Ardita, protagonista dell’incontro, ha affermato che proprio la preoccupazione generata dalla sfiducia della gente nella giustizia l’ha portato a scrivere tale libro. Una sfiducia motivata da una giustizia che non sempre agisce prontamente: il Procuratore ricorda con amarezza quando, durante la presentazione del suo precedente libro “Catania bene”, un ragazzo gli raccontò di aver perso la madre uccisa da un uomo che lei stessa aveva denunciato. Molti sono gli ostacoli alla giustizia: per esempio il sistema di prescrizione italiano, un’anomalia rispetto al resto d’Europa, che nel nostro Paese spesso viene adoperato come strumento difensivo. Ardita, con la propria esperienza, osserva anche che «molte custodie cautelari non durano anche se seguite da giuste sentenze e troppo spesso gli indulti rimettono in libertà uomini che non hanno ancora portato a termine i programmi di rieducazione».

Nel 2014 il giudice Gratteri, allora papabile Ministro della Giustizia (ma al suo posto fu scelto Andrea Orlando), ha presieduto una Commissione cui appartenevano alcuni magistrati, tra cui Ardita e Davigo. In quell’occasione sono stati proposti duecentocinquanta articoli di riforma del codice penale, alcuni citati nel suddetto libro, ma di questi solo pochi sono stati approvati. Uno di questi è quello sui processi a distanza che, grazie all’utilizzo delle teleconferenze ha condotto a un notevole risparmio sul personale penitenziario impiegato nei trasferimenti.

La giustizia però non dipende solo da giudici e magistrati, ma anche dal Parlamento, che approva le leggi da cui sono regolati i processi.
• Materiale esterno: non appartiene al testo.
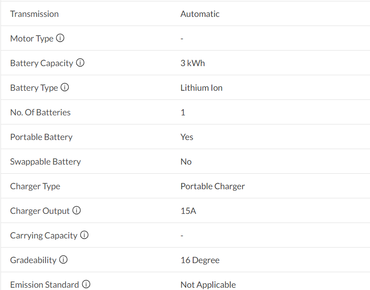Image resolution: width=370 pixels, height=290 pixels.
Task: Click the Yes value for Portable Battery
Action: point(187,137)
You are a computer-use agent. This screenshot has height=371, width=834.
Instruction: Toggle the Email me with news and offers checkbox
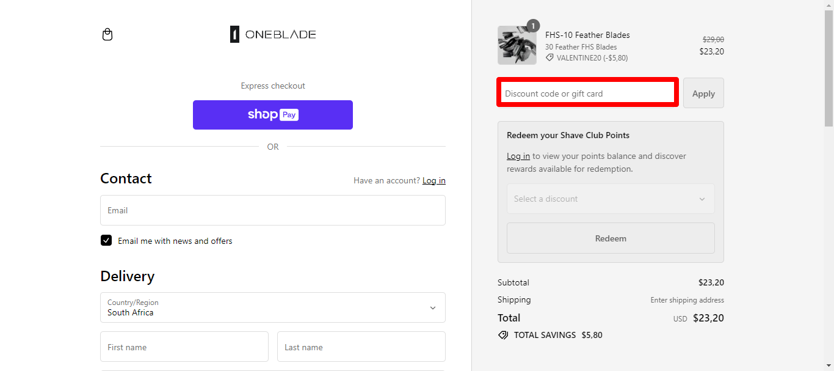coord(106,240)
Il problema, secondo Ardita, starebbe nel fatto che il nostro diritto penale qualche volta è stato pensato da e per politici che lo temono. In particolare il magistrato osserva come il garantismo sia diventato uno strumento per far cadere i reati in prescrizione: da qui la scelta di un titolo polemico e autoironico quale “Giustizialisti. Così la politica lega le mani alla magistratura”. E a proposito della commistione tra politici e magistrati, Ardita, uomo di cultura “legge e ordine”, afferma: «I magistrati non dovrebbero fare politica. Sebbene sia giusto ricordare che i diritti civili vengono preclusi solo ai pregiudicati, non ai magistrati, se Gratteri fosse divenuto ministro, non sarebbe più tornato indietro. Per quanto mi riguarda io non faccio politica, ma sono ben disposto a dialogare con i politici, purché si parli di giustizia». Ed è proprio questo che Ardita andrà a fare ad Ivrea giorno 8 aprile alla commemorazione di Gianroberto Casaleggio, cofondatore del Movimento 5 Stelle, sulla cui partecipazione si è molto discusso. «Non conoscevo Casaleggio – spiega Ardita – e a Ivrea parlerò di giustizia, come ho fatto in tutti i miei libri. Se esiste un filo conduttore tra di essi, in particolare tra “Catania bene” e “Giustizialisti”, esso è proprio la giustizia ben applicata: il primo però ha una prospettiva territoriale e storica, il secondo più generale».